Angiopoietin-like protein 2 deficiency promotes periodontal inflammation and alveolar bone loss.

Abstract

Human periodontitis is a highly prevalent inflammatory disease that leads to connective tissue degradation, alveolar bone resorption, and tooth loss. Angiopoietin-like 2 (ANGPTL2) regulates chronic inflammation in various diseases and is functionally involved in maintaining tissue homeostasis and promoting tissue regeneration, but there is limited information about its function in periodontitis. Here we investigated the expression and explicit role of ANGPTL2 in periodontitis. Immunohistochemistry and quantitative real-time PCR (qRT-PCR) were used to detect the ANGPTL2 expression in periodontal tissues and periodontal ligament cells (PDLCs). A ligature-induced periodontitis model was generated in wild-type and ANGPTL2 knockout mice. qRT-PCR and enzyme-linked immunosorbent assay were used to assess the production of inflammatory cytokines and matrix metalloproteinases (MMPs) in cultured PDLCs. Western blot was performed to detect proteins in relevant signaling pathways. Increased ANGPTL2 expression was observed in inflamed periodontal tissues and PDLCs. ANGPTL2 deficiency promoted alveolar bone loss with enhanced osteoclastogenesis and inflammatory reactions in ligature-induced periodontitis. Downregulation of ANGPTL2 remarkably enhanced expression levels of interleukin (IL)-6, IL-8, MMP1, and MMP13 in Porphyromonas gingivalis lipopolysaccharide-induced PDLCs, whereas ANGPTL2-overexpressing PDLCs showed opposite trends. ANGPTL2 downregulation activated STAT3 and nuclear factor-κB pathways and blocked Akt signaling under inflammatory environment.

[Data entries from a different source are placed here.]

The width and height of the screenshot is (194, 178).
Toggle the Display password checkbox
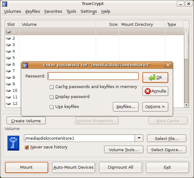(52, 97)

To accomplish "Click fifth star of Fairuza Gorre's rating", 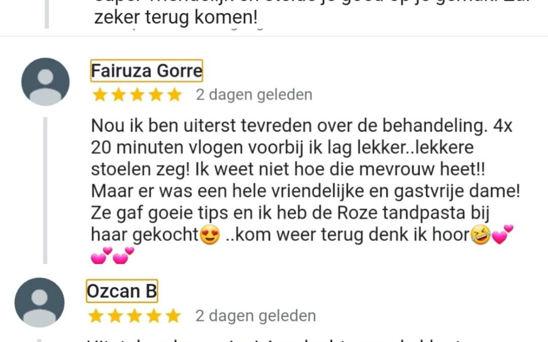I will point(175,95).

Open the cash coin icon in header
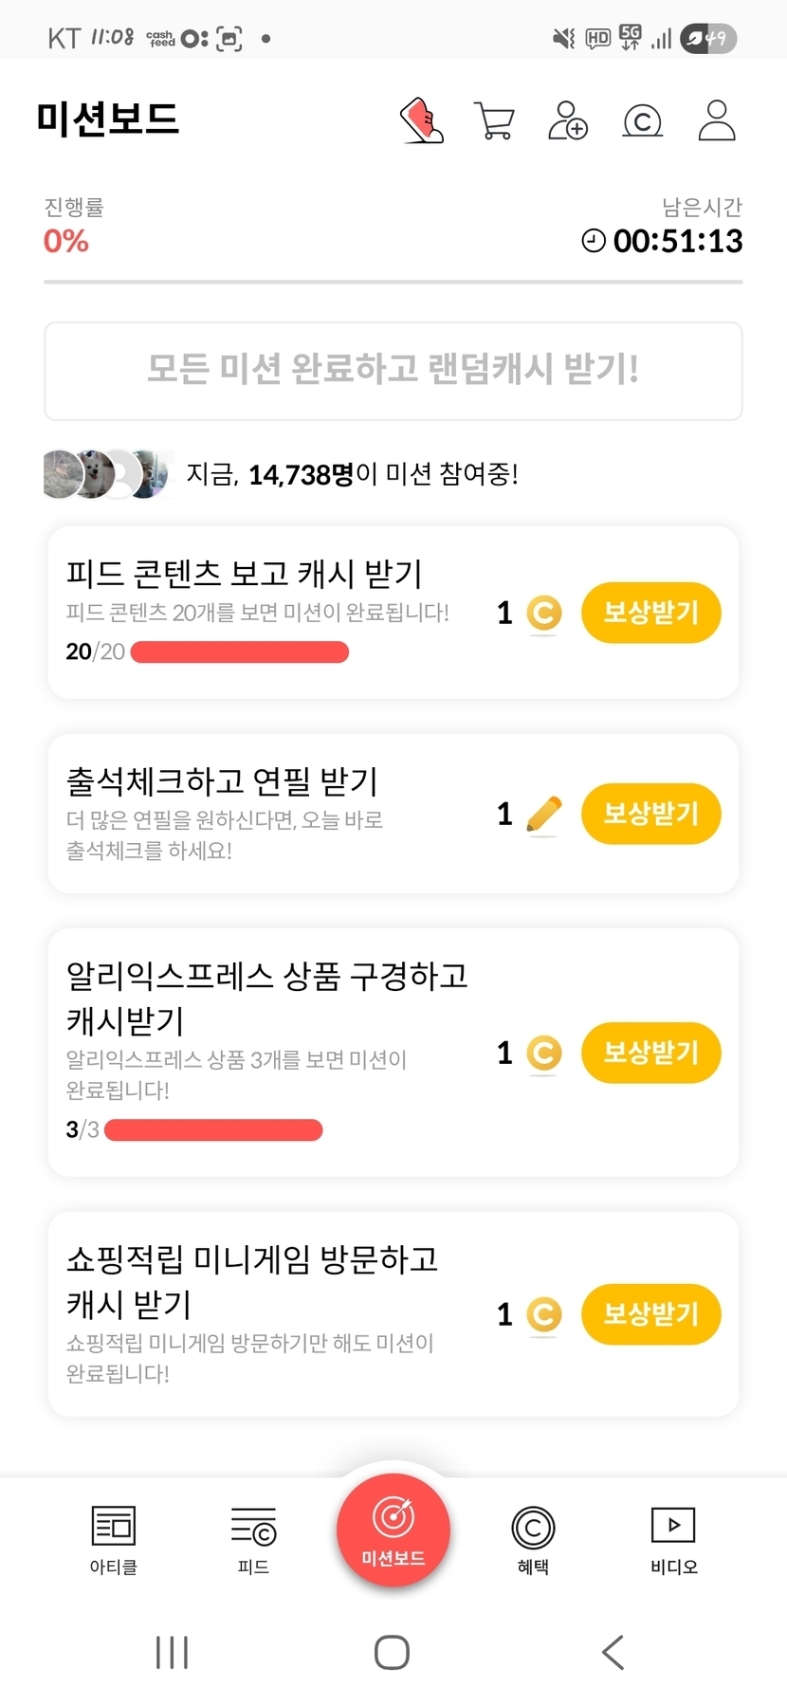pyautogui.click(x=642, y=121)
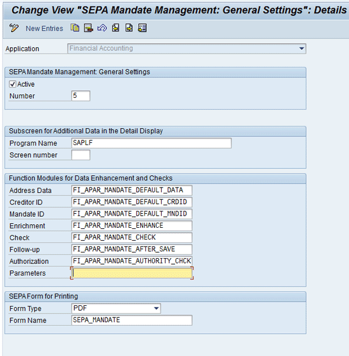Select the Address Data function module field
This screenshot has width=349, height=356.
click(x=131, y=191)
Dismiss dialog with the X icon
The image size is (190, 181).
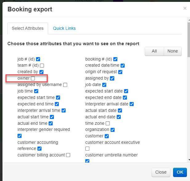pos(185,8)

Treatment with a STAT3 inhibitor partially suppressed the inflammatory reaction of PDLCs mediated by ANGPTL2 knockdown. Our study provides the first evidence of an anti-inflammatory effect of ANGPTL2 in murine periodontitis. The findings demonstrate the critical and protective role of ANGPTL2 in alveolar bone loss and periodontal inflammation.